Sent from my iPhone using Tapatalk because I can.....


----------



## wtc3 (Aug 16, 2005)

Just a few randoms from the phone. 

1. New addition to the family (Gage)
2. Loading a crankshaft 
3. At the Woodford Reserve distillery


----------



## Team Burns (May 6, 2008)

A true valentine's day heart!


----------



## Palmetto (Jun 28, 2004)

This is a friend of mine after he got dusted at the 2011 Utopia Ranch Rodeo.


----------



## activescrape (Jan 8, 2006)

I am working up in Jacksonville NC, home of Camp Lejeune. Wives hang these signs all along the fence and I have noticed a pattern


----------



## michaelbaranowski (May 24, 2004)

Palmetto said:


> This is a friend of mine after he got dusted at the 2011 Utopia Ranch Rodeo.


Is that James? It is just wrong to post photos of friends after eating dirt.


----------



## Palmetto (Jun 28, 2004)

LOL......It's the only pic I got!

Besides, those broncs deserve mad respect. They where rank! Never heard one honk on every jump like that.


----------



## bubbas kenner (Sep 4, 2010)

*Bout 5 years ago*

Telling the young one you will get a 12 gauge soon enough son


----------



## BertS (May 21, 2004)

michaelbaranowski said:


> Is that James? It is just wrong to post photos of friends after eating dirt.





Palmetto said:


> LOL......It's the only pic I got!
> 
> Besides, those broncs deserve mad respect. They where rank! Never heard one honk on every jump like that.


looks like that big boy put on a little more weight.........them hosses must have been pretty rank, if they was bad enough to throw all of James' arse up in the air........


----------



## Dgeddings (Sep 16, 2010)

wtc3 said:


> Just a few randoms from the phone.
> 
> 1. New addition to the family (Gage)
> 2. Loading a crankshaft
> 3. At the Woodford Reserve distillery


What does that crankshaft go to? that thing is insane


----------



## Soapeddler (Jun 18, 2006)

*San Antonio Stock Show and Rodeo*
*Large Indoor Rodeo of the Year*
*7 Years In A Row*​
*Calf Scramble 2012*
*First Night Performance*​
Can you find the Soapeddler??? LOL!

Please note: the first 3 pics were taken by me.
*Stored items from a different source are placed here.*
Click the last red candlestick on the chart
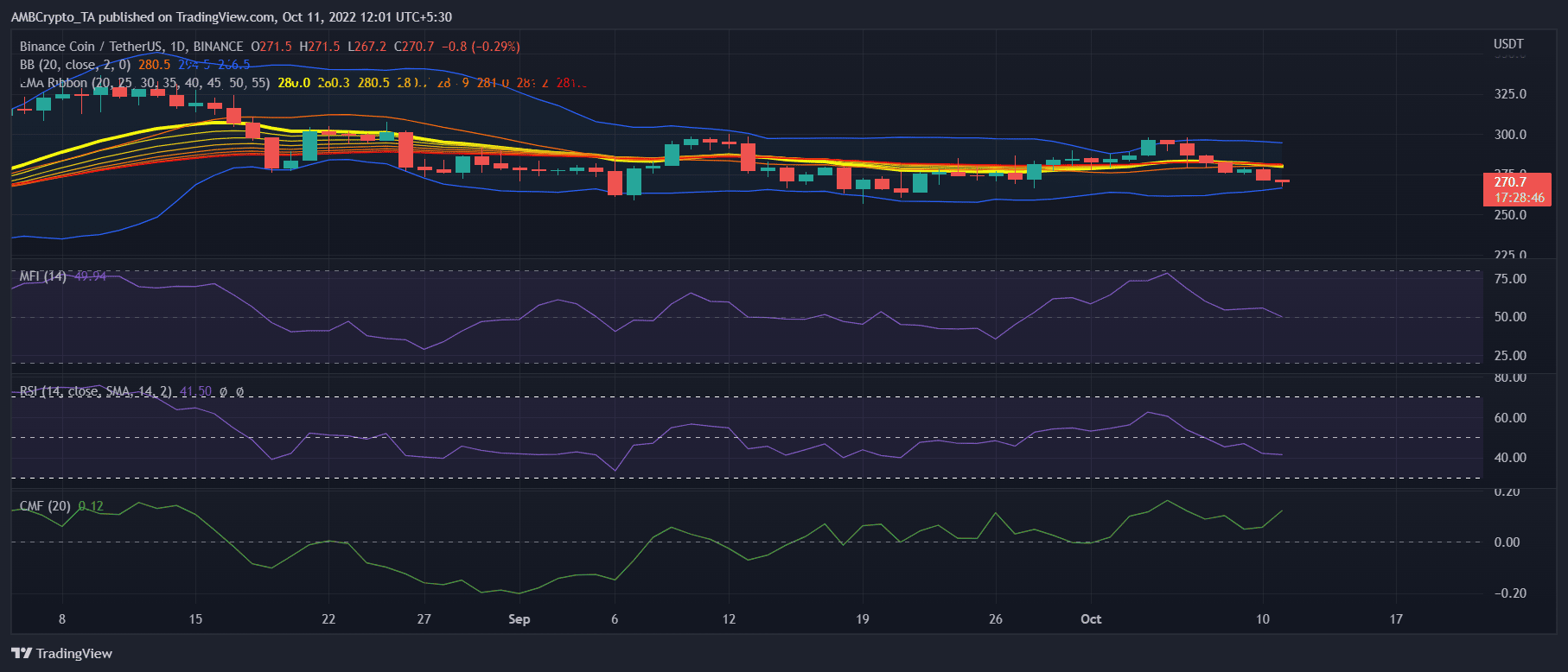 point(1282,181)
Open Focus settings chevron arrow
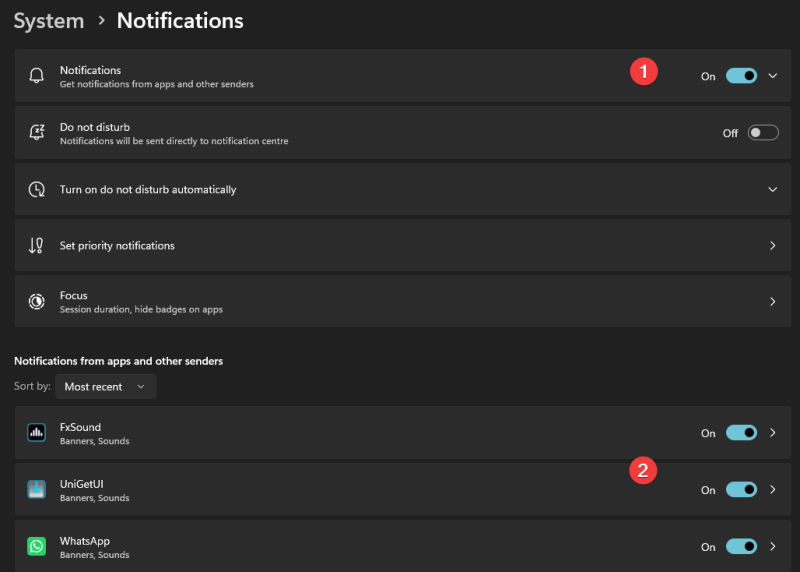 [x=772, y=301]
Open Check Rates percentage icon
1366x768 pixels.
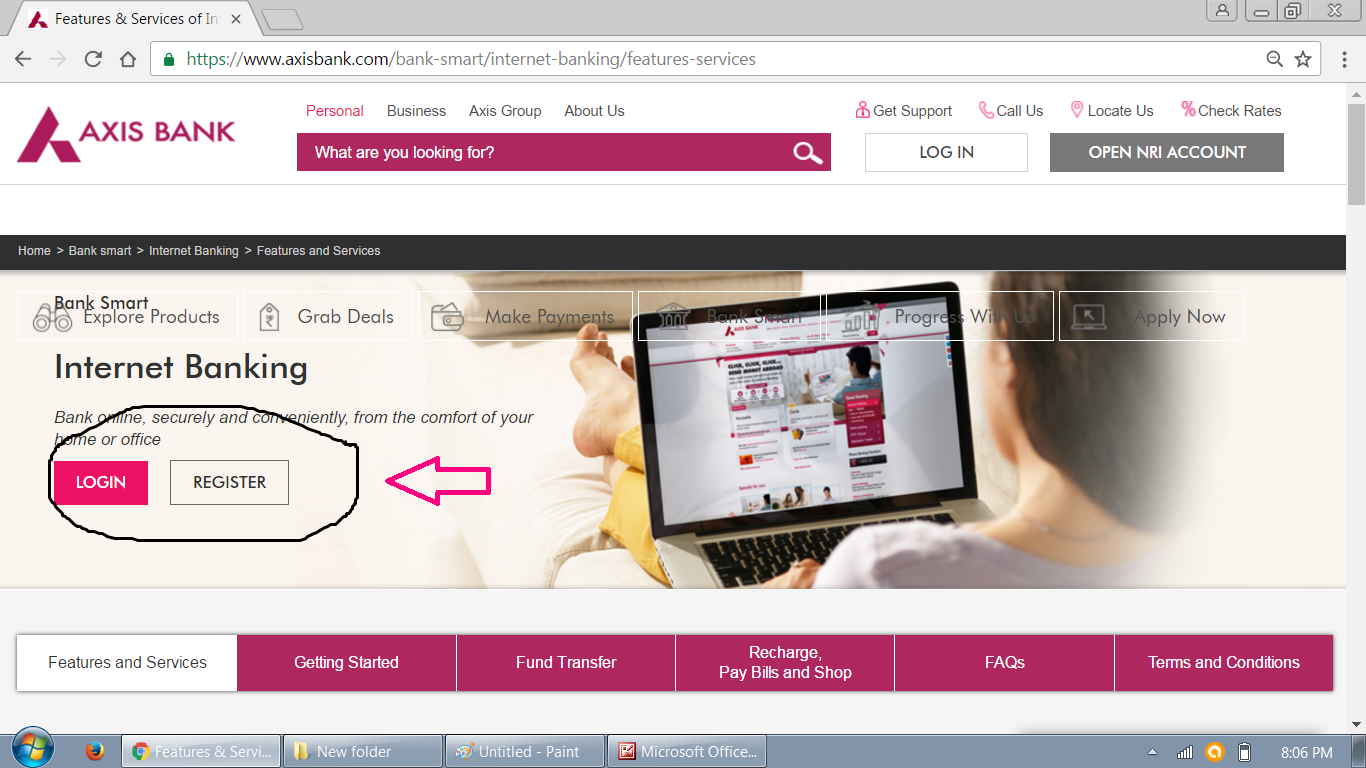coord(1187,110)
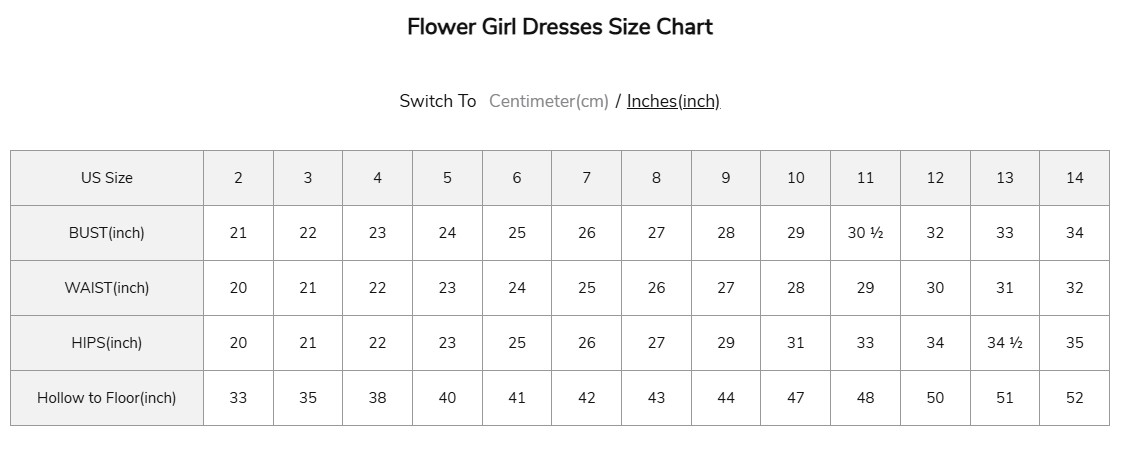Click the 34 ½ hips measurement cell
This screenshot has height=458, width=1126.
point(1004,343)
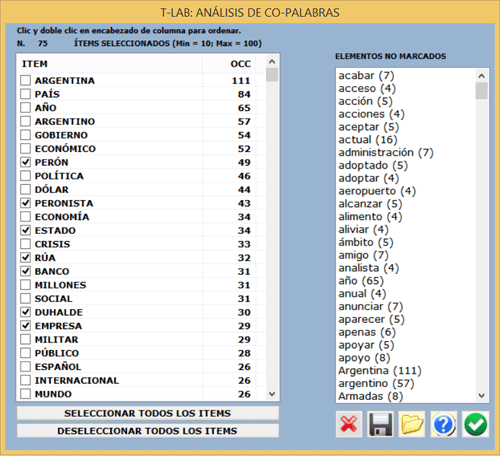Uncheck the BANCO item checkbox

[x=25, y=271]
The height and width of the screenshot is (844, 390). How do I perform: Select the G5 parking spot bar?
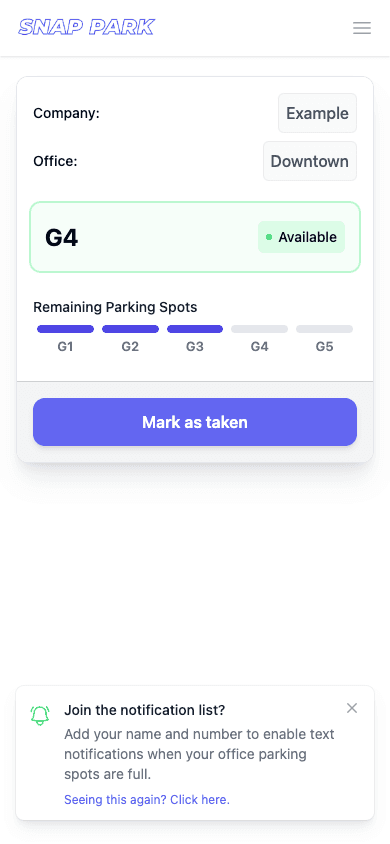click(x=324, y=329)
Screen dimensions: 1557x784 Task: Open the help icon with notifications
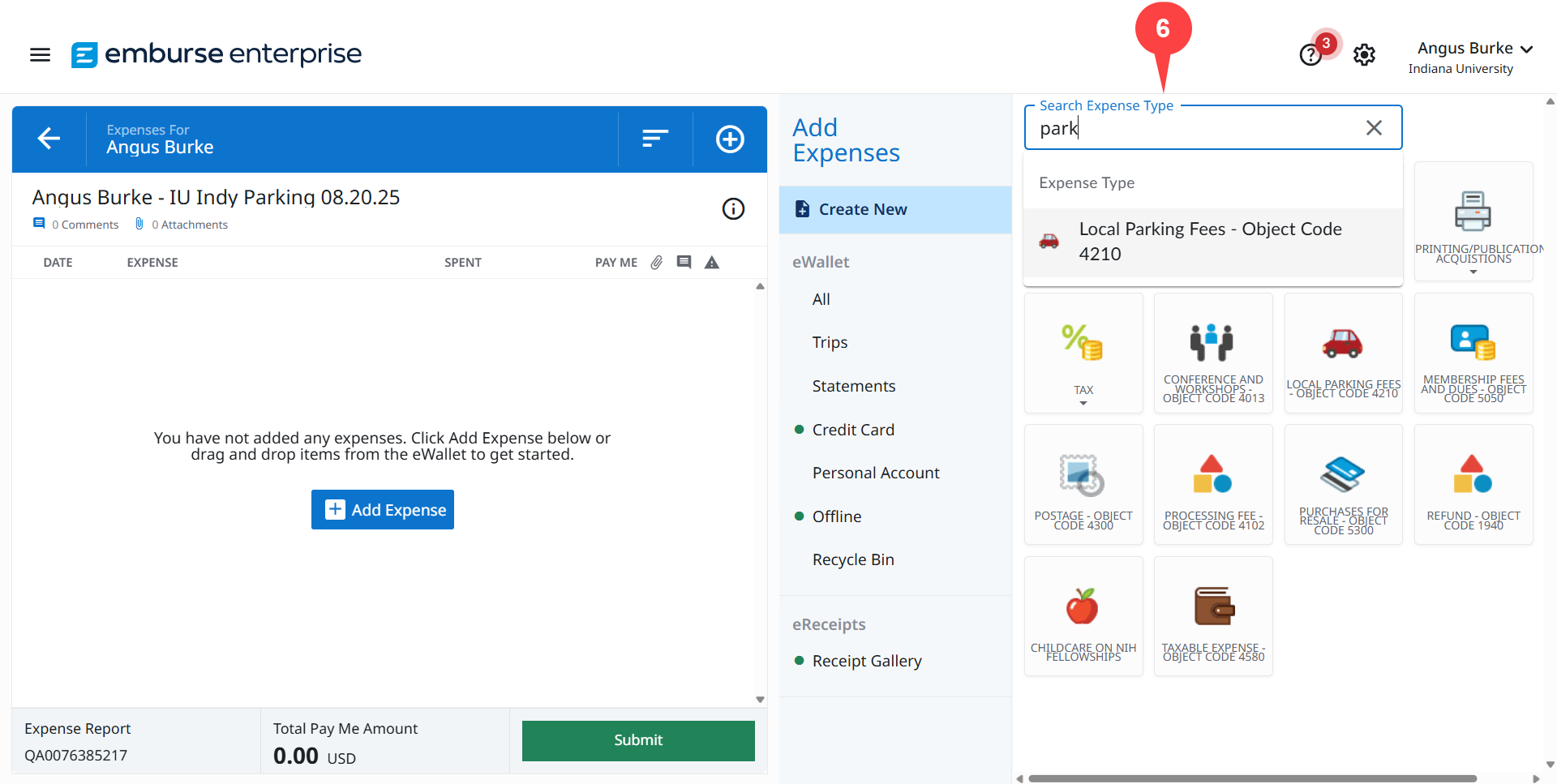[x=1310, y=54]
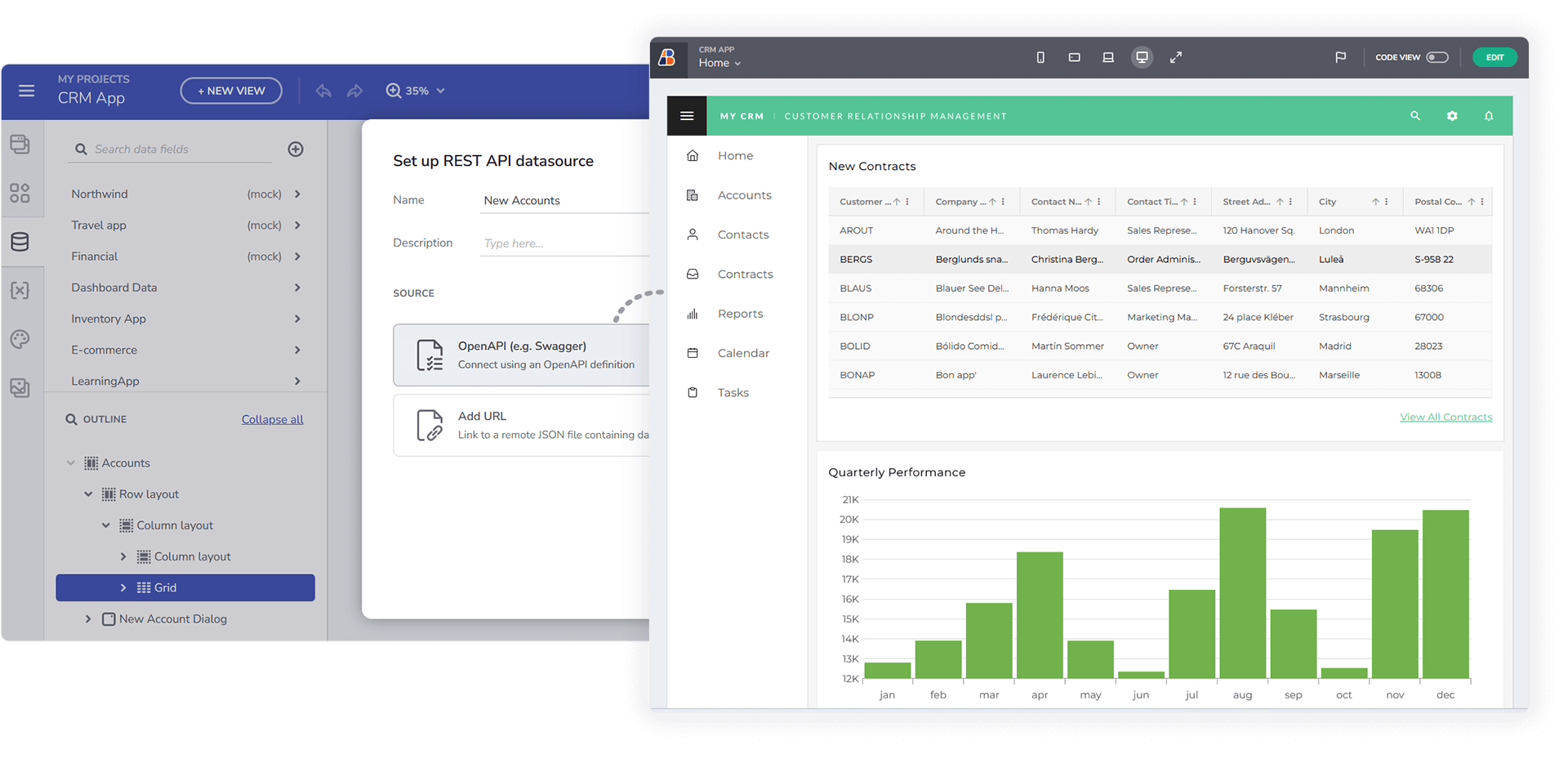1568x759 pixels.
Task: Select the phone preview device icon
Action: coord(1040,57)
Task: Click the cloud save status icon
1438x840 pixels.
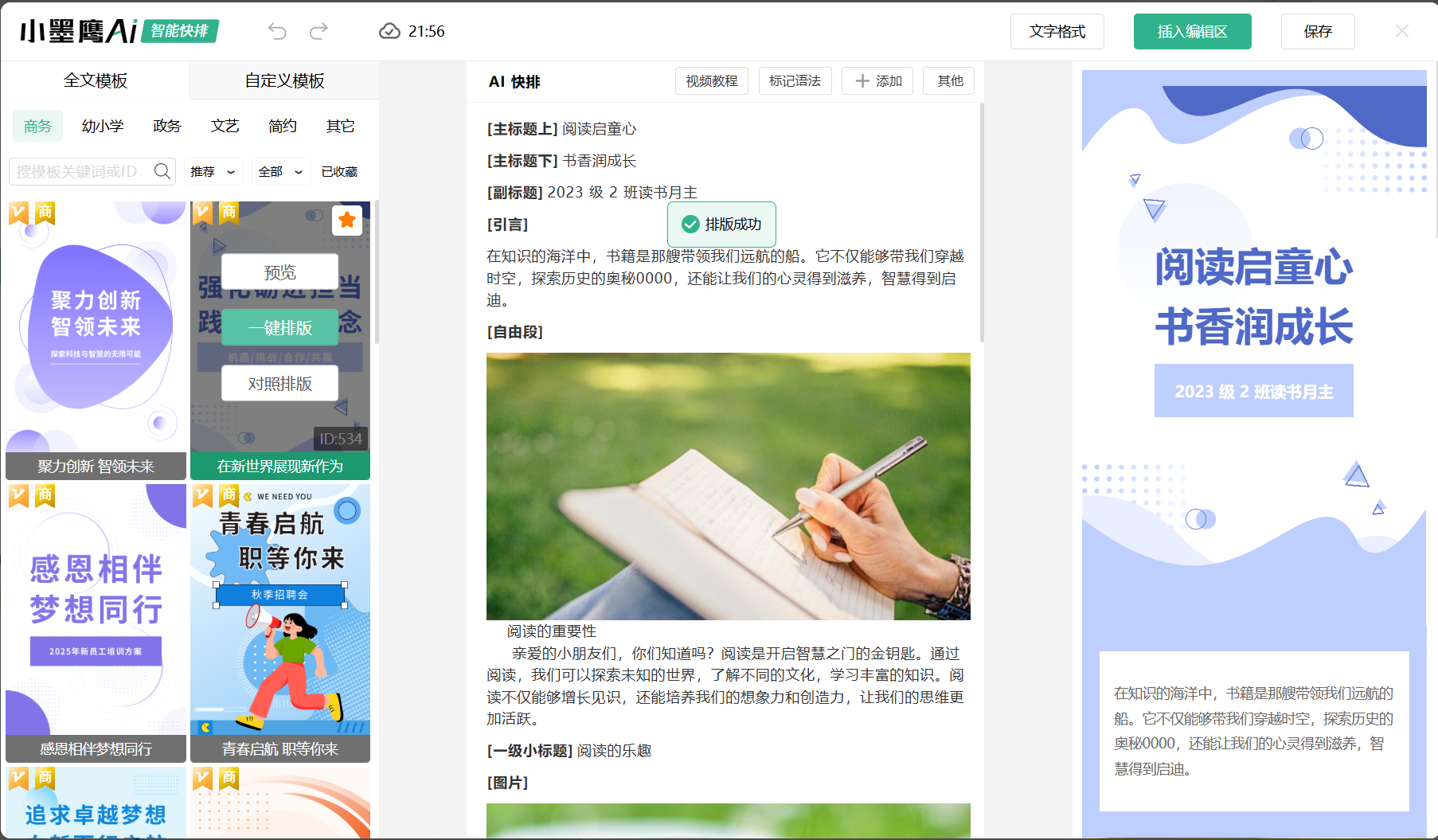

The last 3 are from the SA Rodeo Facebook Page.

1.) Pre-Scramble Briefing
2.) Staging up behind the chutes
3.) Staging up behind the chutes
4.) Scamblin 1
5.) Scramblin 2
6.) 1st Place Winner Group Shot - That kid with the plaque had a shattered bone in his hand, has Asthma, and was wearing boat shoes during the scramble...


----------



## Palmetto (Jun 28, 2004)

BertS said:


> them hosses must have been pretty rank


Yep. Nothing like your run of the mill, county fair bucking horse. The guy that puts this RR on raises bucking horses, and uses this RR to buck out a fresh PRCA string. They havent been ridden much, if at all. You want to see some wild rides? This is the place.

Props to James, as he got to watch half of the teams ride before his turn, and he still had the balls to get on.


----------



## chubri777 (Aug 11, 2005)

Some swans found celebrating Valentine's day


----------



## nelson6500 (Jun 8, 2007)

Took the world cat to Gary at espandre to have some aluminum work done.

Bow rail :


















foot rest:










extra 50 gallon fuel tank for those 2 day trips:


----------



## tentcotter (Oct 23, 2009)

*SLP with pier*

SLP before Ike


----------



## saltwatersensations (Aug 30, 2004)

Summer is right around the corner......

Cold Beer
Cornhole
Crawfish
Boiled Crabs

My boat just detailed by TracyRene (2cooler) Looks great Thanks Tracy!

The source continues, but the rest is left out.